_Problem requirements_
Convert the listing into a Markdown table with the columns "Row" and "Line", from the line containing "Where should I click to: Open" through the end of the listing, both ends included. Omit blank lines.

Begin

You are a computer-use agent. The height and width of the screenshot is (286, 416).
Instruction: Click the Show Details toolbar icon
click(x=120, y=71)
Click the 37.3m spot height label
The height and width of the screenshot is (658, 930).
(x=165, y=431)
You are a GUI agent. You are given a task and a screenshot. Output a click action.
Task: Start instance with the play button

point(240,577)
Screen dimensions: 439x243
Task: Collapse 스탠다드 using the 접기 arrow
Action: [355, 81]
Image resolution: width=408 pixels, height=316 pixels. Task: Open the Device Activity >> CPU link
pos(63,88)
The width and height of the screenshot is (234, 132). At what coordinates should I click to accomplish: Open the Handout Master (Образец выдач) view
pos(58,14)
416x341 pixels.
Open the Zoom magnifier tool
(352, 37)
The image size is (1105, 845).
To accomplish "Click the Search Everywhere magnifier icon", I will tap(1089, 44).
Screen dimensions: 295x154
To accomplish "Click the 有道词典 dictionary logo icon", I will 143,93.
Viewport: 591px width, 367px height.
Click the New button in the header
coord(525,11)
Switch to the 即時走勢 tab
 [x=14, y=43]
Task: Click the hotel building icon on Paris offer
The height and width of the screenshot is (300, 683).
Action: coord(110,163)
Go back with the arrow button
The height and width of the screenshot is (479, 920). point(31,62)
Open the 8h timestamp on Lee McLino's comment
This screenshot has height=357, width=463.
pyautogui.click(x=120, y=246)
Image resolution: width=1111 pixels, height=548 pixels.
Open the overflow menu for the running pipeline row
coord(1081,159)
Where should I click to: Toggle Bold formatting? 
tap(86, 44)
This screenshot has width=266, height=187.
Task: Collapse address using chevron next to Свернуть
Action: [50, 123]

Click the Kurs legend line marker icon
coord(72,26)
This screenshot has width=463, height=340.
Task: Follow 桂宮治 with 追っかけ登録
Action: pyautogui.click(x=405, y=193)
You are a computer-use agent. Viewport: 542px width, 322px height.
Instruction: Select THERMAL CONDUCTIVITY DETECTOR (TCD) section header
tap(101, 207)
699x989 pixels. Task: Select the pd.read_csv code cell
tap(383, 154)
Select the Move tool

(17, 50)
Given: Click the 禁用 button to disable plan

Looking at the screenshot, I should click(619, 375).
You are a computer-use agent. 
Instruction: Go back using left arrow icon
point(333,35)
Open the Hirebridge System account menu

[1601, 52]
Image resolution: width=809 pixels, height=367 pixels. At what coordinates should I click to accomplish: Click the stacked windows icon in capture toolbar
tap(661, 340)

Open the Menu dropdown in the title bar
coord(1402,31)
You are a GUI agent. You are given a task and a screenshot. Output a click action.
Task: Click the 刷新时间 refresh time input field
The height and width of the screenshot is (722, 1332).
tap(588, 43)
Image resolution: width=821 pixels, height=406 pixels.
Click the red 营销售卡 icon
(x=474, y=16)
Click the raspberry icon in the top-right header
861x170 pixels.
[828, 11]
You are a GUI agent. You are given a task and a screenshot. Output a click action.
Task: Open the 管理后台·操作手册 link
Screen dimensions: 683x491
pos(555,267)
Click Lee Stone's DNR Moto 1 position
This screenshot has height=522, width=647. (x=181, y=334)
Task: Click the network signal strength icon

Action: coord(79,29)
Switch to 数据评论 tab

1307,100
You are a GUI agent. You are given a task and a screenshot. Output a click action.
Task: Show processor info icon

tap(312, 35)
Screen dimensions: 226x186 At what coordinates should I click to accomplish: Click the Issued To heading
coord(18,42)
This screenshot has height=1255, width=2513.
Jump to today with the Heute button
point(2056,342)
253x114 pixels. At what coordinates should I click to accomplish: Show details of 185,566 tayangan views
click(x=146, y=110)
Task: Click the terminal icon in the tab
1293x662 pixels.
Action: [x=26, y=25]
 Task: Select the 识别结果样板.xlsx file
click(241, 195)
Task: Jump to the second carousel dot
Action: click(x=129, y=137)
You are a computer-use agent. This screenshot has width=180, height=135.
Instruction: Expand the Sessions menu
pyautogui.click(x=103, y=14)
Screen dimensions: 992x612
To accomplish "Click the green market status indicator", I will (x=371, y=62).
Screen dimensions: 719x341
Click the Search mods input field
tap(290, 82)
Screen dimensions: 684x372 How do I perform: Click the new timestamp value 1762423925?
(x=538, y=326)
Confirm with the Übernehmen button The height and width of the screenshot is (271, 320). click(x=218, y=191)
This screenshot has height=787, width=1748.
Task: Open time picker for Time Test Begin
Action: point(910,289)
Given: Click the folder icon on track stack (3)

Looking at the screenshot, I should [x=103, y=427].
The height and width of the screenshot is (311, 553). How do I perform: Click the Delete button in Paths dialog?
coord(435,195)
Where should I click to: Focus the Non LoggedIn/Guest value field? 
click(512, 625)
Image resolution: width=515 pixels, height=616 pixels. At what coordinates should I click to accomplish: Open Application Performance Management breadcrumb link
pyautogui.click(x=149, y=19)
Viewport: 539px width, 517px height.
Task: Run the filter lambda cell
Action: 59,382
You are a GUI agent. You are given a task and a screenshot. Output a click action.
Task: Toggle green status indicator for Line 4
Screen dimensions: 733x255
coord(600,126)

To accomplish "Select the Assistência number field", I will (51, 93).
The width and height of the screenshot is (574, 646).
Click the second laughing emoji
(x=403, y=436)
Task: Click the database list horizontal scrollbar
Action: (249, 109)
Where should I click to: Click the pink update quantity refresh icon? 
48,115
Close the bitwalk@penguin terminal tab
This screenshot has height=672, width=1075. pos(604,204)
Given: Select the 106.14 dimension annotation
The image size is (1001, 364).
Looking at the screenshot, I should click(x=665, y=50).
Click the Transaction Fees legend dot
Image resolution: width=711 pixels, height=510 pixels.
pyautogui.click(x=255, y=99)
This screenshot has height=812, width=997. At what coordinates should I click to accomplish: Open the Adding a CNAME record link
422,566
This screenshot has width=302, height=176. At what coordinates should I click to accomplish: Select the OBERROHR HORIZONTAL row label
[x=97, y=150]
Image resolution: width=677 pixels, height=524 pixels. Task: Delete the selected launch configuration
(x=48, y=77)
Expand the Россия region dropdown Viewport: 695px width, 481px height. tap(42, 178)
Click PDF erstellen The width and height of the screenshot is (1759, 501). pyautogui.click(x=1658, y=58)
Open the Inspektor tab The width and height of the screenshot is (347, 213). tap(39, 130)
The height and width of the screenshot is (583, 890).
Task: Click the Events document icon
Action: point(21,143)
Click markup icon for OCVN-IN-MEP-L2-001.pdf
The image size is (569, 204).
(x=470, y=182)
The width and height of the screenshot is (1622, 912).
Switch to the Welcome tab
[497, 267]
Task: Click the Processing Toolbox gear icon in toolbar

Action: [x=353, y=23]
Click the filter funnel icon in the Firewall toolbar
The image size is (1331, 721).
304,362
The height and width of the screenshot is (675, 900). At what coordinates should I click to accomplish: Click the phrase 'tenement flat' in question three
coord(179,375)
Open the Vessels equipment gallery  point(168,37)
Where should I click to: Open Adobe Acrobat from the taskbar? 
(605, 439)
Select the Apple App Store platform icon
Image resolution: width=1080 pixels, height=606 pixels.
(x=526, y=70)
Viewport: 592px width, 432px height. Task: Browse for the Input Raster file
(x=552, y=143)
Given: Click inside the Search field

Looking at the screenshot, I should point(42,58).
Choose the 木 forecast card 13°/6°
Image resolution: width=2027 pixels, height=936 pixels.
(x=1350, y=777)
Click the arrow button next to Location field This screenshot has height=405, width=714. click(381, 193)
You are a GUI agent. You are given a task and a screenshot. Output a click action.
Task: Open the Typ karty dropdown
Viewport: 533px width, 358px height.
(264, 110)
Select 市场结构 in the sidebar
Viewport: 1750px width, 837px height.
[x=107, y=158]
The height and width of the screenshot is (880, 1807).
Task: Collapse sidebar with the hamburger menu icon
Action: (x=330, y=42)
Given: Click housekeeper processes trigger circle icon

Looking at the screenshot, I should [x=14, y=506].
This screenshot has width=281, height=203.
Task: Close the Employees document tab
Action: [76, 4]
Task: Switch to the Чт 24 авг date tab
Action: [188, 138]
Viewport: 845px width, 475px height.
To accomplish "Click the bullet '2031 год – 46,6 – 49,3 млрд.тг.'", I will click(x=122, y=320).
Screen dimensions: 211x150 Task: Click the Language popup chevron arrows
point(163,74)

End

_Result below_
| Row | Line |
|---|---|
| 1 | Where should I click to: Open Adobe Acrobat from the taskbar?  |
| 2 | (605, 439) |
| 3 | Select the Apple App Store platform icon |
| 4 | Image resolution: width=1080 pixels, height=606 pixels. |
| 5 | (x=526, y=70) |
| 6 | Viewport: 592px width, 432px height. Task: Browse for the Input Raster file |
| 7 | (x=552, y=143) |
| 8 | Given: Click inside the Search field |
| 9 | Looking at the screenshot, I should point(42,58). |
| 10 | Choose the 木 forecast card 13°/6° |
| 11 | Image resolution: width=2027 pixels, height=936 pixels. |
| 12 | (x=1350, y=777) |
| 13 | Click the arrow button next to Location field This screenshot has height=405, width=714. click(381, 193) |
| 14 | You are a GUI agent. You are given a task and a screenshot. Output a click action. |
| 15 | Task: Open the Typ karty dropdown |
| 16 | Viewport: 533px width, 358px height. |
| 17 | (264, 110) |
| 18 | Select 市场结构 in the sidebar |
| 19 | Viewport: 1750px width, 837px height. |
| 20 | [x=107, y=158] |
| 21 | The height and width of the screenshot is (880, 1807). |
| 22 | Task: Collapse sidebar with the hamburger menu icon |
| 23 | Action: (x=330, y=42) |
| 24 | Given: Click housekeeper processes trigger circle icon |
| 25 | Looking at the screenshot, I should [x=14, y=506]. |
| 26 | This screenshot has width=281, height=203. |
| 27 | Task: Close the Employees document tab |
| 28 | Action: [76, 4] |
| 29 | Task: Switch to the Чт 24 авг date tab |
| 30 | Action: [188, 138] |
| 31 | Viewport: 845px width, 475px height. |
| 32 | To accomplish "Click the bullet '2031 год – 46,6 – 49,3 млрд.тг.'", I will click(x=122, y=320). |
| 33 | Screen dimensions: 211x150 Task: Click the Language popup chevron arrows |
| 34 | point(163,74) |